─── Input for this task ───

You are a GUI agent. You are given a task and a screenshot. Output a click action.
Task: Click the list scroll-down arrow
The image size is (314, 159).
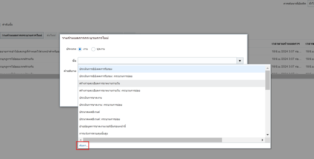[268, 134]
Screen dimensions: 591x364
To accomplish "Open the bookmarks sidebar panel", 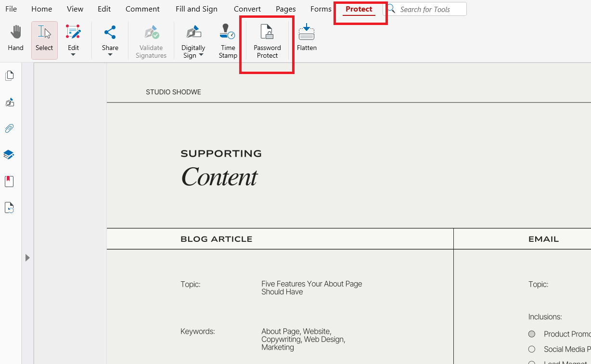I will (9, 181).
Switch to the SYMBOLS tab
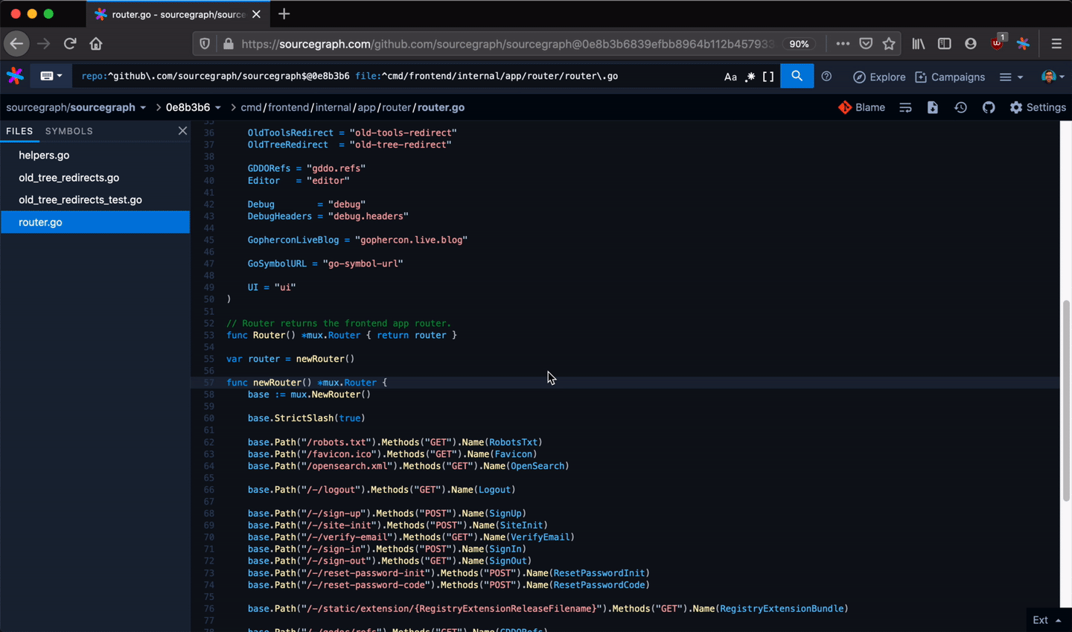Viewport: 1072px width, 632px height. click(x=68, y=131)
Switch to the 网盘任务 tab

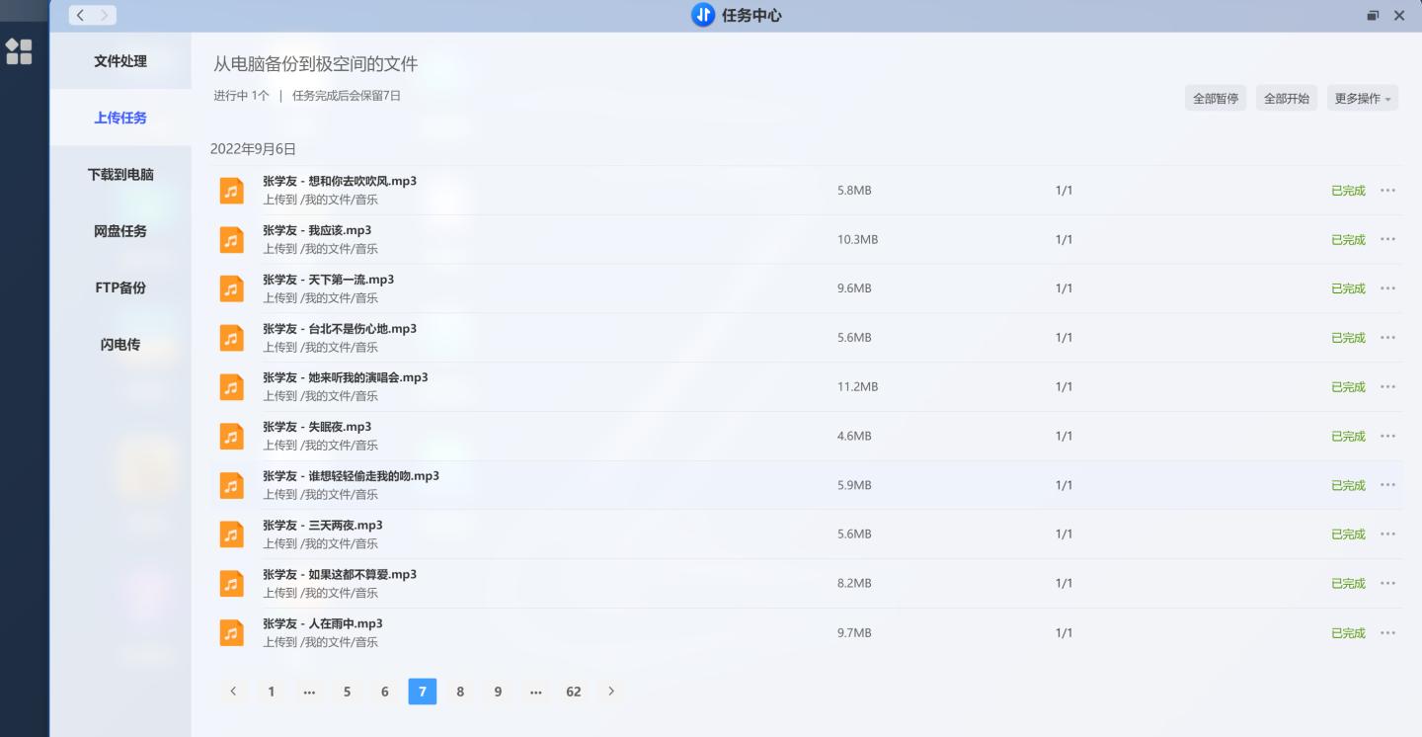120,231
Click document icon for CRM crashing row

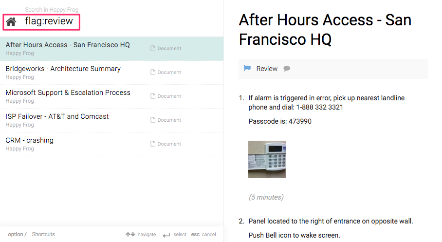coord(153,144)
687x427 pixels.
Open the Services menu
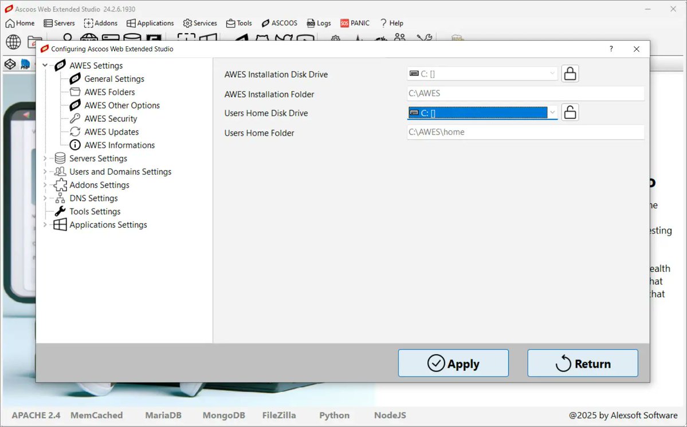click(x=199, y=23)

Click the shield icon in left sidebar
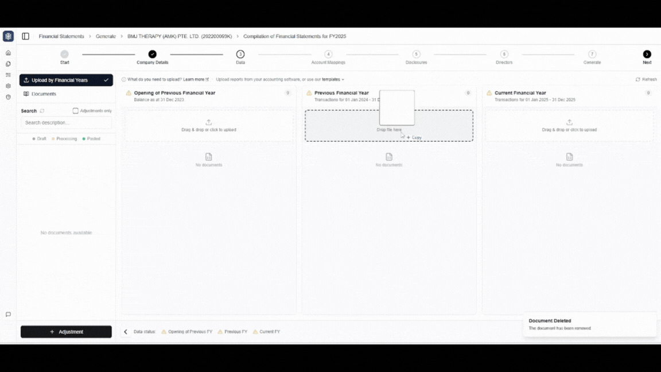click(8, 97)

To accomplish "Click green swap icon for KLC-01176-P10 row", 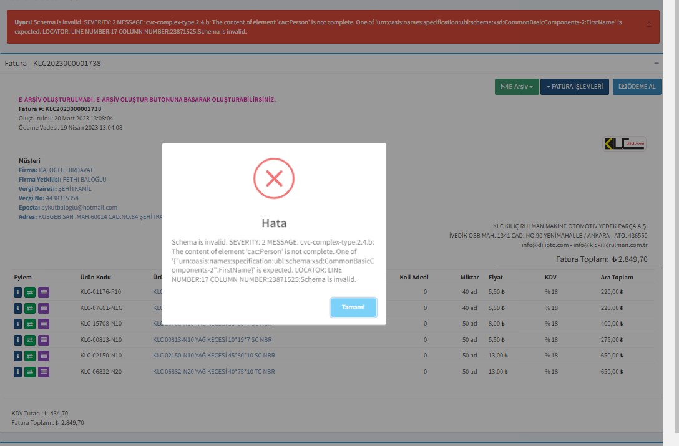I will click(30, 291).
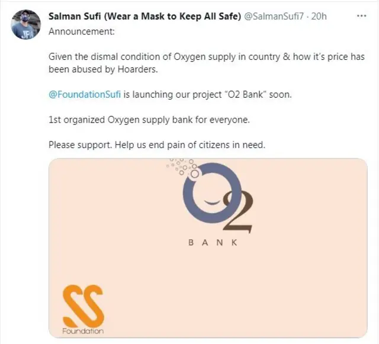Click the "Please support" closing line
This screenshot has height=344, width=379.
[x=73, y=146]
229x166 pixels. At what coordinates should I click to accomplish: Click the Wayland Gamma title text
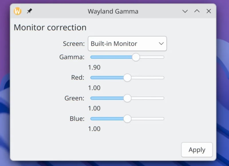(113, 11)
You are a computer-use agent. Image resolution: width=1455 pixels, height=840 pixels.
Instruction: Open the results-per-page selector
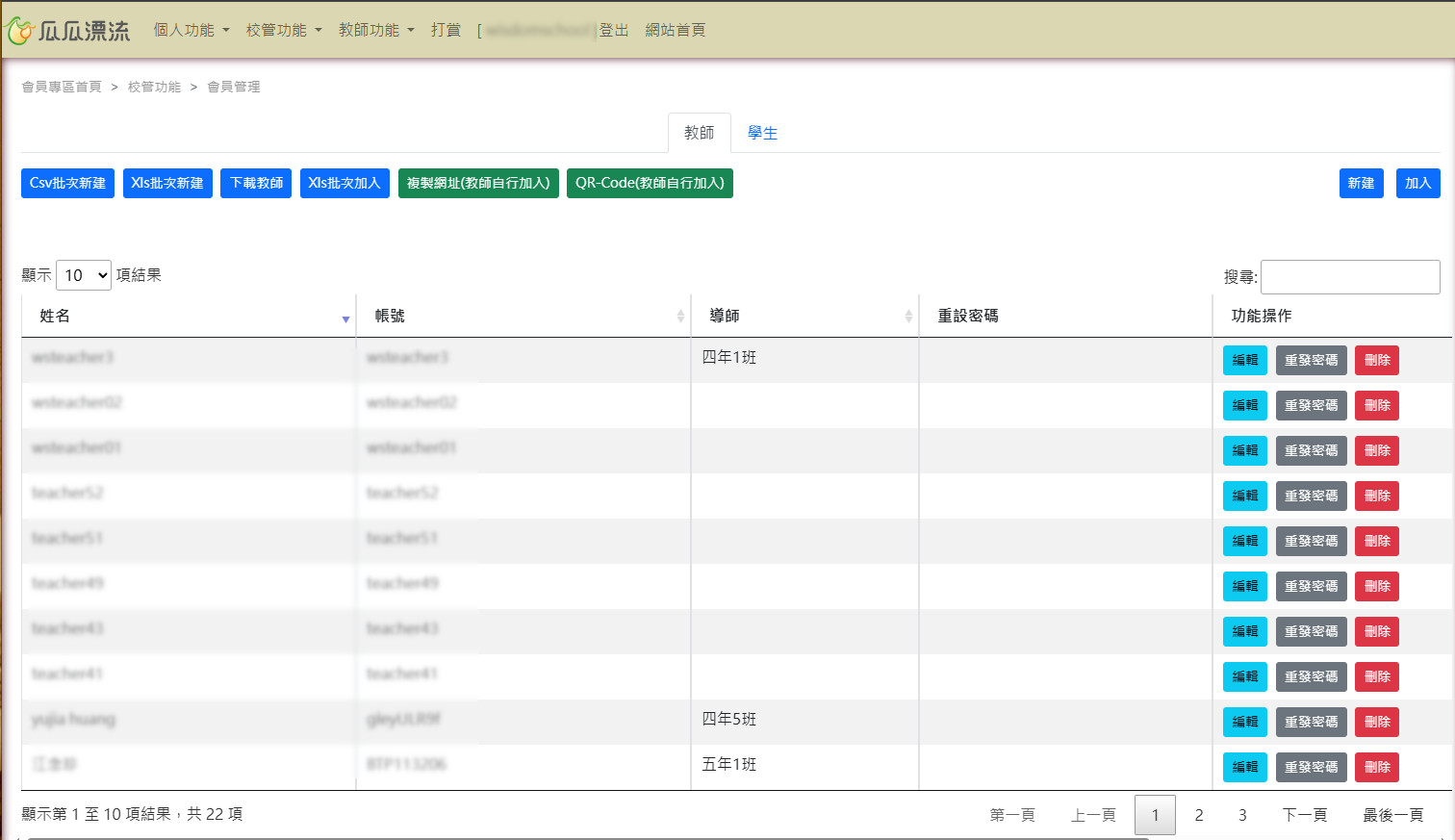click(x=84, y=275)
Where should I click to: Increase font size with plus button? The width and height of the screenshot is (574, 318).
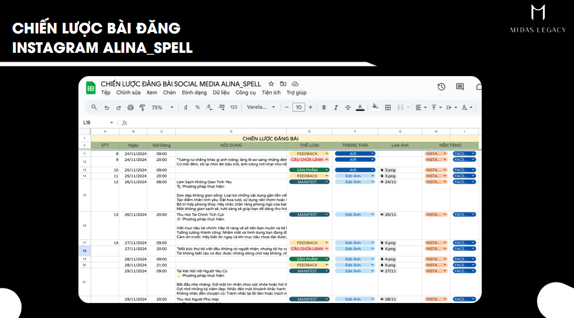tap(311, 107)
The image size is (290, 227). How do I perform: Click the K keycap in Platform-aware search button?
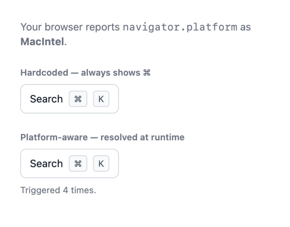[x=101, y=163]
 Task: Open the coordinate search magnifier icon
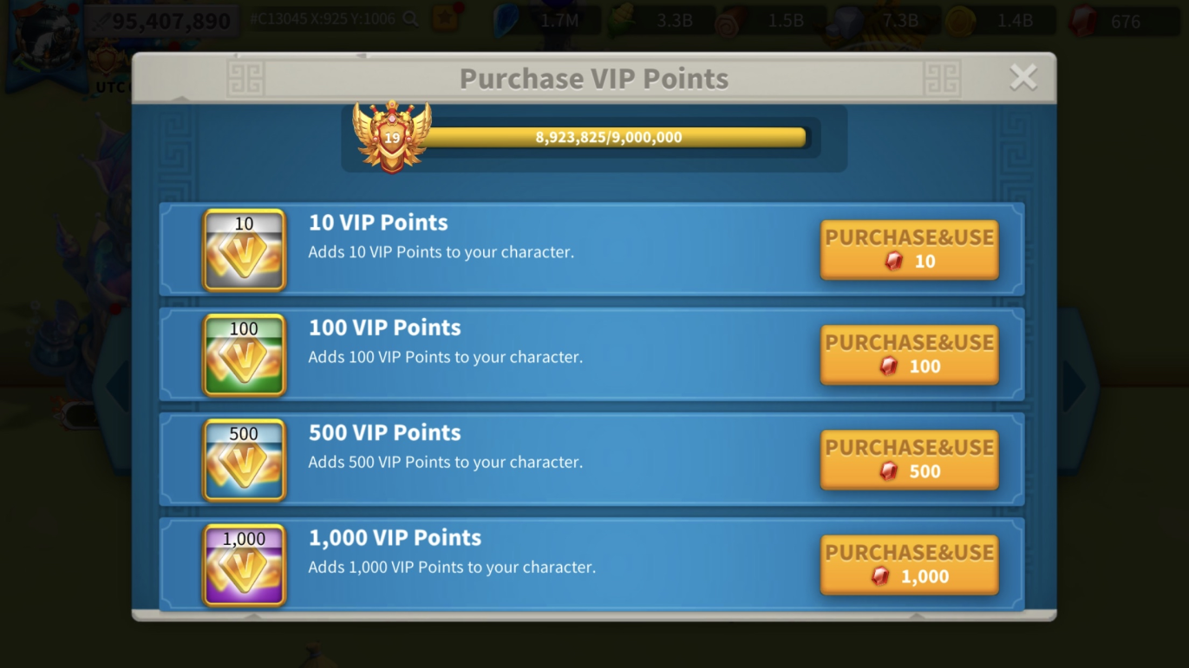click(x=411, y=19)
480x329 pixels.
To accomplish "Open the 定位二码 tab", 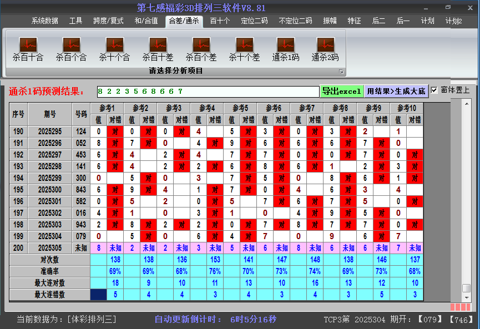I will pyautogui.click(x=254, y=21).
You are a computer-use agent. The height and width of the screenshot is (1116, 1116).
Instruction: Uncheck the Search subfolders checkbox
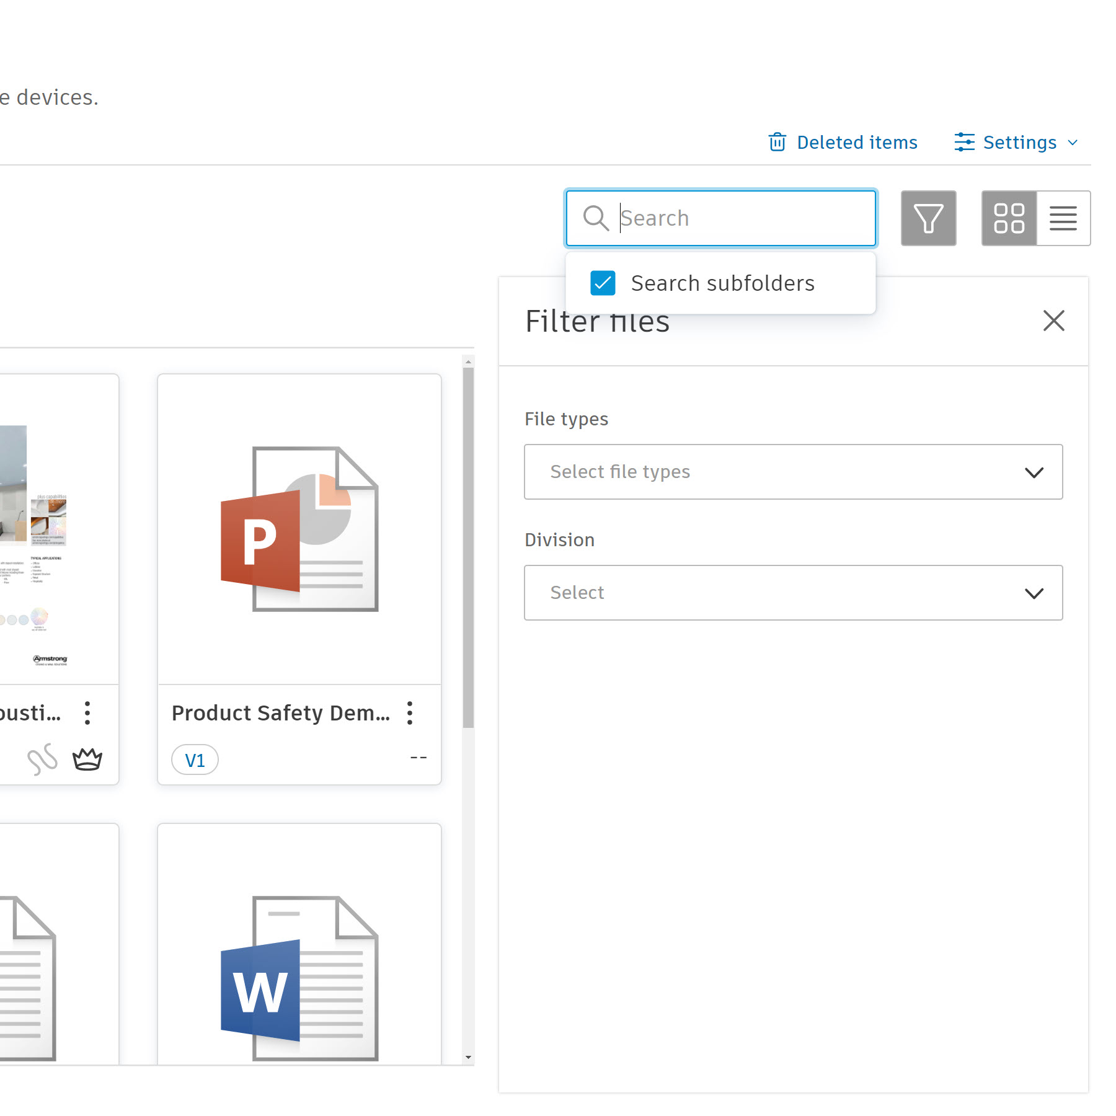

───

_Problem to work on:_ Check each line above for "agent" and return the ones that have it.

_Task answer:_
You are a GUI agent. You are given a task and a screenshot. Output a click action.
You are a computer-use agent. Image resolution: width=1455 pixels, height=840 pixels.
You are a computer-use agent. The height and width of the screenshot is (1116, 1116).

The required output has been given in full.